### Instructions to follow
Copy the listing starting at the line that has "Viewport: 487px width, 347px" and ending after the line that has "Looking at the screenshot, I should [208, 636].", substituting "Goal" for every "Given" and leaving everything else unchanged.

(Dataset entries)
▬▬▬▬▬▬▬▬▬▬

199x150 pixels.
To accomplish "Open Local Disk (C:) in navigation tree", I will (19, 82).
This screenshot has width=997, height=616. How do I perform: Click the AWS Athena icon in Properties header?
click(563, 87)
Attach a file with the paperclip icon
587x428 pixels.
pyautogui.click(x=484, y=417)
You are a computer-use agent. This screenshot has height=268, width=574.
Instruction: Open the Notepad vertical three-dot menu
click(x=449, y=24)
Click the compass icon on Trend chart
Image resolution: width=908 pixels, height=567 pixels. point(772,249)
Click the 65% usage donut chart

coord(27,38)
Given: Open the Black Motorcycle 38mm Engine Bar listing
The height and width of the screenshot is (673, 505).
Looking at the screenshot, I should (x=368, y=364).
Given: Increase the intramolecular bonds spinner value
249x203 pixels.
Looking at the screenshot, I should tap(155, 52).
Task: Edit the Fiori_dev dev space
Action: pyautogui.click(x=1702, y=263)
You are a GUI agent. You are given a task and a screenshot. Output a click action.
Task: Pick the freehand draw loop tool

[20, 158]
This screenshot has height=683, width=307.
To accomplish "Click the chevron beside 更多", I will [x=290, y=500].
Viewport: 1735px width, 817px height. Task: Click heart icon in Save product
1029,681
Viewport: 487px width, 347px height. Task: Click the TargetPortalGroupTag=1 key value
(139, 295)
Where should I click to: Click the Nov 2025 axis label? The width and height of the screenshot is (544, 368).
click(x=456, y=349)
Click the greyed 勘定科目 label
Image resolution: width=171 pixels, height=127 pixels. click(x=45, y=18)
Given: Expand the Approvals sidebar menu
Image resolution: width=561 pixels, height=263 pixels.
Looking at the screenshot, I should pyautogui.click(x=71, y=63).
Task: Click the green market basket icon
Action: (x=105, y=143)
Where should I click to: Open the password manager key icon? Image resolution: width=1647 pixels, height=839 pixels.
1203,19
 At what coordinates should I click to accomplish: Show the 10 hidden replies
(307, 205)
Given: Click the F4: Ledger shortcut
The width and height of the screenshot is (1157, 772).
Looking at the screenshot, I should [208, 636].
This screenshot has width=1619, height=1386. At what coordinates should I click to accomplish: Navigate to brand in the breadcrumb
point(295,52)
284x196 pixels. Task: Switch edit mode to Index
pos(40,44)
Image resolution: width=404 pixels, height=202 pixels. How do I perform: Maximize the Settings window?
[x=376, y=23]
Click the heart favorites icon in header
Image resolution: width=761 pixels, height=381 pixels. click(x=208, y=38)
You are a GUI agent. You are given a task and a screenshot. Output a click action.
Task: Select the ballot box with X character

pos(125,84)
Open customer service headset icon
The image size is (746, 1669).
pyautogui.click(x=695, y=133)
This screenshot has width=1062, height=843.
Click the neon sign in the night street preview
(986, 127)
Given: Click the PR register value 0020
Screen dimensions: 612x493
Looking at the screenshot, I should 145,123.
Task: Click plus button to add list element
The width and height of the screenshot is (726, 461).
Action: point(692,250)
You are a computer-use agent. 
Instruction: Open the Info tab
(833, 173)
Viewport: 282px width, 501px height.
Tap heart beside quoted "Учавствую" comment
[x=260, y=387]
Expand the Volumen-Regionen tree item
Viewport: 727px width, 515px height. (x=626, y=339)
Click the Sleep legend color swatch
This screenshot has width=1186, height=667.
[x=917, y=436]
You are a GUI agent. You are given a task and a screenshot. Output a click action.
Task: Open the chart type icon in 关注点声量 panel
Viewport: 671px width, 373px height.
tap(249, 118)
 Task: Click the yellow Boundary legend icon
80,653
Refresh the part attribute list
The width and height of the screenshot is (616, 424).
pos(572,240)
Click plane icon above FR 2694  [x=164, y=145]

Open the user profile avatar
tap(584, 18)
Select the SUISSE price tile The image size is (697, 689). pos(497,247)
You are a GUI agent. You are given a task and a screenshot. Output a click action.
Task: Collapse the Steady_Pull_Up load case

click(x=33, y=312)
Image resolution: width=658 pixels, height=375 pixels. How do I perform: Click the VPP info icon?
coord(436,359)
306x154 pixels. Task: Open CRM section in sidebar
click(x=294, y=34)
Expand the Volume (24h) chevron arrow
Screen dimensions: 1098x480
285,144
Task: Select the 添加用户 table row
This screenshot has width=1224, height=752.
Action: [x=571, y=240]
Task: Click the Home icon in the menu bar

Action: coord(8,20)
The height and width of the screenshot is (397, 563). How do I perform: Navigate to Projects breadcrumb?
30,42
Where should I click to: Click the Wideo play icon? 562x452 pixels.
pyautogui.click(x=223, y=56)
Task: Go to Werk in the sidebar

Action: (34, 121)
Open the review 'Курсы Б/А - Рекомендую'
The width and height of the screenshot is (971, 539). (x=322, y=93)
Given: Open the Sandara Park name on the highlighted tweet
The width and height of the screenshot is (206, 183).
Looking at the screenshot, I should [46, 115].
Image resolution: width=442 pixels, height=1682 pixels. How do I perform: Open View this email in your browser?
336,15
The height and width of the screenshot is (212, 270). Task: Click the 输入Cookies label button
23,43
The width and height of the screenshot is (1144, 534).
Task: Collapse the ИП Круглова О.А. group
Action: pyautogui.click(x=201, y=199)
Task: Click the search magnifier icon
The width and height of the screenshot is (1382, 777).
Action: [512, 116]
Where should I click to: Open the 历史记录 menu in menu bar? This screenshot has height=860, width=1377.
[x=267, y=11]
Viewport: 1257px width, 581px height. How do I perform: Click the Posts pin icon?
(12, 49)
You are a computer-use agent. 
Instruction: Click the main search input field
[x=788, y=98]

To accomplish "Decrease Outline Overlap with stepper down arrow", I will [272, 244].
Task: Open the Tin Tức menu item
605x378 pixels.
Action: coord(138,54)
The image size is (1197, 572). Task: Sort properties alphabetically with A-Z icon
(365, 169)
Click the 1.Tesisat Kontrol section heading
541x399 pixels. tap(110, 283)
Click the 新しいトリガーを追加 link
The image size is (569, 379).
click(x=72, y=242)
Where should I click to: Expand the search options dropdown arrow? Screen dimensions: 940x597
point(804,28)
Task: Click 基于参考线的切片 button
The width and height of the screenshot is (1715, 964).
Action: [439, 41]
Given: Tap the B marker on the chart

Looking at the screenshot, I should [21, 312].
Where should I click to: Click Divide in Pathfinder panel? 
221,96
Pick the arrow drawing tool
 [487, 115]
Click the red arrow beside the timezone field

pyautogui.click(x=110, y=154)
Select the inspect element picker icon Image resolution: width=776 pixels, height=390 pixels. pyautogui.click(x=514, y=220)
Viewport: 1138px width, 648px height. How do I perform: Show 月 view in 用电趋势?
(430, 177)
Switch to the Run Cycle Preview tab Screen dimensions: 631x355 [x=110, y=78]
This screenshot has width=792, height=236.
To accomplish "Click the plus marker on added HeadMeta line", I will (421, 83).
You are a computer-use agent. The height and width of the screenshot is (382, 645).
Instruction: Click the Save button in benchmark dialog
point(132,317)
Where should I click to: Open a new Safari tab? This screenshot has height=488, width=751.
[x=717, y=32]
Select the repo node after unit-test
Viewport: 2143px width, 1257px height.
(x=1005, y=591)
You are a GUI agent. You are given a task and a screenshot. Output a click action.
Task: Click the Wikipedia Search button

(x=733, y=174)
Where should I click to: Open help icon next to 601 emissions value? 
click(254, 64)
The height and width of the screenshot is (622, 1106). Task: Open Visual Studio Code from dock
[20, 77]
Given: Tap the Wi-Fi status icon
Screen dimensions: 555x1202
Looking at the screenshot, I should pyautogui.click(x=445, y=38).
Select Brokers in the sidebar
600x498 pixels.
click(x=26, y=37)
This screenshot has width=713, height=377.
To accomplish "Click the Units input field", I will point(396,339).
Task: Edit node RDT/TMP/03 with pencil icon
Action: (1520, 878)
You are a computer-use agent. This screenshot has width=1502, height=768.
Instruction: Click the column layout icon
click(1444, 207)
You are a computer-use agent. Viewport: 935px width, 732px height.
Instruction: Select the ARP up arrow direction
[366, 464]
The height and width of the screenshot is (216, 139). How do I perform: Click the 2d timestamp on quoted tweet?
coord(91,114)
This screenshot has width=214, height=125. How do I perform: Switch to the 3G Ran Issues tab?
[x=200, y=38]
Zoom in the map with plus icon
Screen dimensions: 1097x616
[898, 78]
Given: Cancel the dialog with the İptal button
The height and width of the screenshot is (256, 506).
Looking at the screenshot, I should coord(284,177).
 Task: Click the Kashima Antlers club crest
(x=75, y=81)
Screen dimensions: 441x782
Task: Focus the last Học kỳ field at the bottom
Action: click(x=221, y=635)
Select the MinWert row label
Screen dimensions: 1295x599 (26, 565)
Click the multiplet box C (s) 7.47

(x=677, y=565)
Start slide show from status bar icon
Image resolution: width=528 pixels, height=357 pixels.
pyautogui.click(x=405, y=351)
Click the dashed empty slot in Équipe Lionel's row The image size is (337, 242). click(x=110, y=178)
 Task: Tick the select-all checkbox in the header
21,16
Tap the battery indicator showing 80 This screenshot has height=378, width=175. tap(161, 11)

▬▬▬▬▬▬▬▬▬▬

### Result of the exercise
Viewport: 487px width, 347px height. Task: Click the TargetPortalGroupTag=1 key value
(139, 295)
Where should I click to: Click the Nov 2025 axis label? The width and height of the screenshot is (544, 368).
click(x=456, y=349)
Click the greyed 勘定科目 label
Image resolution: width=171 pixels, height=127 pixels. click(x=45, y=18)
Goal: Expand the Approvals sidebar menu
Image resolution: width=561 pixels, height=263 pixels.
Looking at the screenshot, I should pyautogui.click(x=71, y=63).
Task: Click the green market basket icon
Action: (x=105, y=143)
Where should I click to: Open the password manager key icon? Image resolution: width=1647 pixels, height=839 pixels.
1203,19
 At what coordinates should I click to accomplish: Show the 10 hidden replies
(307, 205)
Goal: Click the F4: Ledger shortcut
The width and height of the screenshot is (1157, 772).
Looking at the screenshot, I should [208, 636].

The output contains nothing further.